───── INPUT FOR THIS TASK ─────

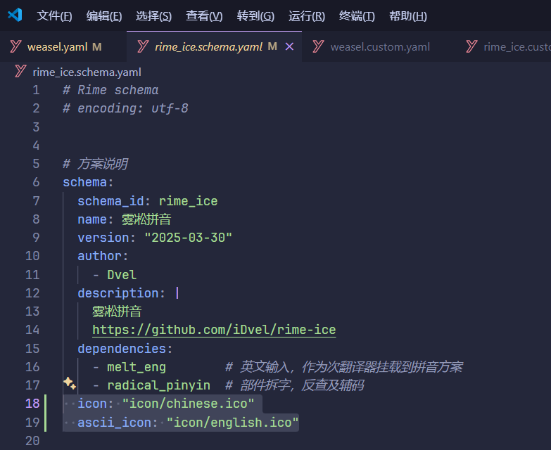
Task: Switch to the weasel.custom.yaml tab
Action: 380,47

─────
───── INPUT FOR THIS TASK ─────

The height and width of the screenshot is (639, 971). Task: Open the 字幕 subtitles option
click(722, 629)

─────
───── INPUT FOR THIS TASK ─────

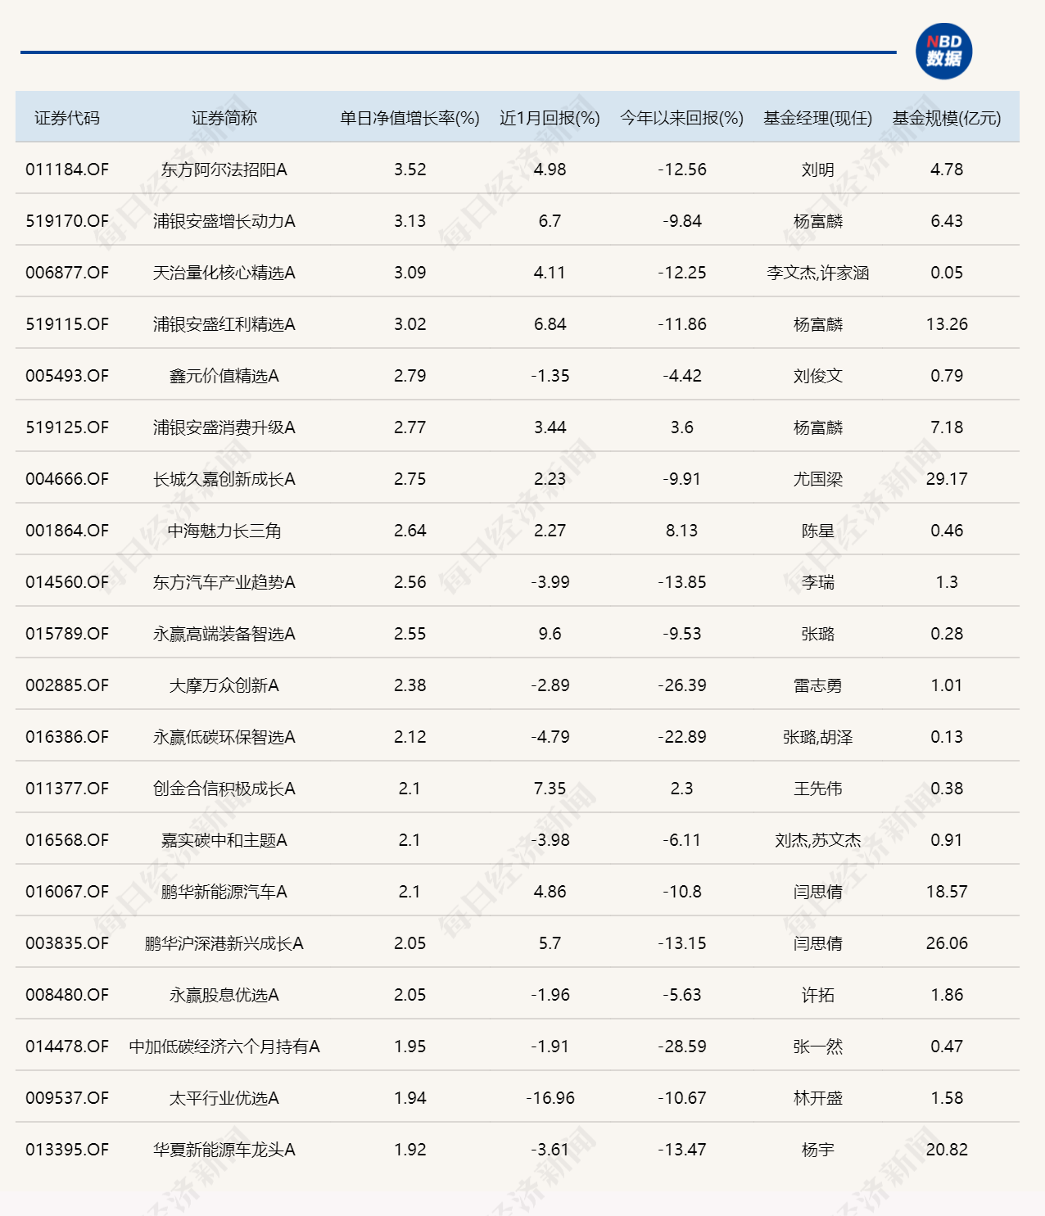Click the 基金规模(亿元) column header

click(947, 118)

─────

**GOAL OF THE EXERCISE:** Rewrite the rows from the line containing "The height and" through the line containing "click(722, 629)", changing "subtitles" to "captions" and keeping everything else the same. Return only those lines.

**EXPECTED OUTPUT:**
The height and width of the screenshot is (639, 971). Task: Open the 字幕 captions option
click(722, 629)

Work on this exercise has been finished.